Todos los diocesanos, de manera especial, los responsables y equipos que componen los diversos organismos pastorales y apostólicos de la Diócesis deben hacer el esfuerzo de asistir. En consecuencia están convocados y deben asistir tanto las distintas Vicarias, Delegaciones, Secretariados y Oficinas que componen la Curia diocesana como los miembros de los consejos consultivos tales como el pastoral diocesano, asuntos económicos, de patrimonio, de laicos, y los movimientos y asociaciones, agrupadas o no, en el Foro de laicos, miembros de vida consagrada y sociedades de vida apostólica y, en general, los fieles cristianos laicos.

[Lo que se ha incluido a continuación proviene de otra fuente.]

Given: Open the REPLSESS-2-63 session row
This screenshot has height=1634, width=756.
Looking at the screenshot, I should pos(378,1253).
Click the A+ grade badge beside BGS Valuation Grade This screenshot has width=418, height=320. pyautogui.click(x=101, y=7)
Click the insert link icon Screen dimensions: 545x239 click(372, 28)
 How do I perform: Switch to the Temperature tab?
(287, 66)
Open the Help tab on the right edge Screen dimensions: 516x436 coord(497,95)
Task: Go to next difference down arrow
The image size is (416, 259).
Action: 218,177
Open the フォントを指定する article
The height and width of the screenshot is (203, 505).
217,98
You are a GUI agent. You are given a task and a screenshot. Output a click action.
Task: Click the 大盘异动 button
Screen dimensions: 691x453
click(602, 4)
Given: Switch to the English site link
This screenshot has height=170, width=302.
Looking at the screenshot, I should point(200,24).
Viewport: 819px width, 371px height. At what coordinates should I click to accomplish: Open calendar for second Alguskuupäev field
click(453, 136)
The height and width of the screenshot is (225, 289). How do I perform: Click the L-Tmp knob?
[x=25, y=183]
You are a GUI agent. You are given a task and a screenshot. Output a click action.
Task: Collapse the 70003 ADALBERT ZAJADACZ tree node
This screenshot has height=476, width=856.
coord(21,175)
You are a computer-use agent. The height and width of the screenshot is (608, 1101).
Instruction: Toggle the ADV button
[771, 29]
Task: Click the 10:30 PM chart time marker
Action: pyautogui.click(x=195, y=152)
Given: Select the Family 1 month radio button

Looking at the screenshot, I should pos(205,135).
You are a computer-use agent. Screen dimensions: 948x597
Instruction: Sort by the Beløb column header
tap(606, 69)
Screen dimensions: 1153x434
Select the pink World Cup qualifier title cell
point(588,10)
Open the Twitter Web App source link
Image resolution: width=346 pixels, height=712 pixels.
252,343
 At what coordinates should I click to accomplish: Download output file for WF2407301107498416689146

 En verdad la apertura de un curso pastoral nos invita a mirar con mayor pasión a Cristo con el deseo de vivir su Evangelio en esta nuestra Iglesia. Cuánto bien nos hace saber que no nos predicamos a nosotros mismos y que el encargo misionero no es simple urgencia particular y carismática sino envío de la Iglesia, cuerpo de Jesucristo resucitado. Mucho habría que hablar aquí sobre la importancia de esa pequeña herramienta que es el Plan diocesano de pastoral como mística de nuestro trabajo pastoral.

De una u otras suerte, estamos convencidos que «la acción evangelizadora de la Iglesia nunca desfallecerá, porque nunca le faltará la presencia del Señor Jesús con la fuerza del Espíritu Santo, según su misma promesa: «yo estoy con vosotros todos los días hasta el fin del mundo» (Mt 28, 20). Ahí tenemos los testimonios de vida de un gran número de fieles que, movidos por el amor de Cristo han emprendido, a lo largo de la historia, iniciativas y obras de todo tipo para anunciar el Evangelio a todo el mundo y en todos los ámbitos de la sociedad, como advertencia e invitación perenne a cada generación cristiana para que cumpla con generosidad el mandato del Señor. Por eso, como recuerda el Papa Benedicto XVI, «el anuncio y el testimonio del Evangelio son el primer servicio que los cristianos pueden dar a cada persona y a todo el género humano (cf. 1 Co 15, 28)» [CONGREGACIÓN PARA LA DOCTRINA DE LA FE, Nota doctrinal acerca de algunos aspectos de la evangelización (3 diciembre 2007) 13].